VibrationsUnderwater wines, i vini invecchiati sott’acqua

Underwater wines, i vini invecchiati sott’acqua

Produttori ed enologi già tuffatisi nel mondo dei vini sommersi – noti internazionalmente come underwater wines – son disposti a giurarlo: tre mesi d’affinamento subacqueo corrispondono per efficacia e attribuzione d’eleganza a sei anni d’evoluzione sulla terraferma. Perché laggiù, che sia il fondo del mare oppure un lago, il buio è completo. La temperatura è costante, spesso tra i 10 e i 13 gradi. L’ossigeno è presente, certo, ma è imprigionato nelle molecole d’acqua e lo scambio aereo col nettare è impossibile. E inoltre il vino, che è cosa viva, pur nel riposo percepisce il moto costante degli elementi intorno e permette che le sue caratteristiche organolettiche vengano eccitate. Ma quest’ultima, più che scientifica, è opinione antroposofica e steineriana. Per quanto il remuage (la pratica d’inclinare le bottiglie di metodo classico per far convogliare i residui verso il tappo) è arcinoto, nonché necessario e da realizzare meccanicamente in cantina. Mentre il moto ondoso degli abissi, cullando le bottiglie, lo realizza con precisione e romanticamente e da sé.
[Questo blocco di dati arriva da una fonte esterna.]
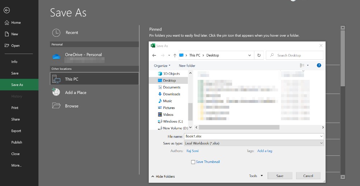Screen dimensions: 360x186
Task: Select Recent clock icon location
Action: point(56,33)
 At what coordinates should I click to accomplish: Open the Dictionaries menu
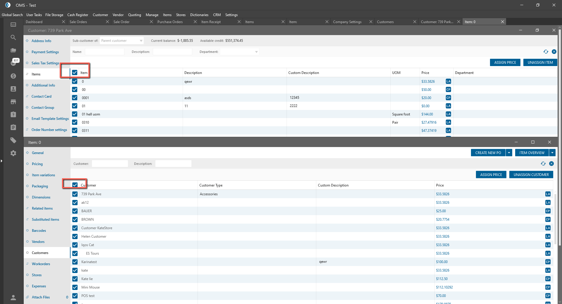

La Spagna è la pioniera degli underwater wines

Punti di vista tra lo scientifico e lo sperimentale che non scoraggiano tentativi e successi che si stanno ottenendo ovunque: Spagna pioniera, Italia al seguito, e poi Francia, Croazia, Cile, Stati Uniti e Sudafrica. Un’idea, quella di cantinare il vino nelle profondità, nata in asta e soprattutto in avventura, grazie al ritrovamento nei relitti naufragati nel mar Baltico di alcune casse di champagne, dirette a fine Ottocento verso la corte zarista a San Pietroburgo, perfettamente conservate anche dopo centosettant’anni. Condizioni ricreate oggi meno traumaticamente (ma non sempre…) riponendo gabbie d’acciaio sui fondali, per l’affinamento non solo di bollicine (all’interno delle bottiglie spumantizzate la pressione è di circa 5 bar, simile a quella che si trova oltre i 40 metri di profondità, circostanza che azzera le forze e affina le bolle) ma anche di bianchi profumati e rossi densi.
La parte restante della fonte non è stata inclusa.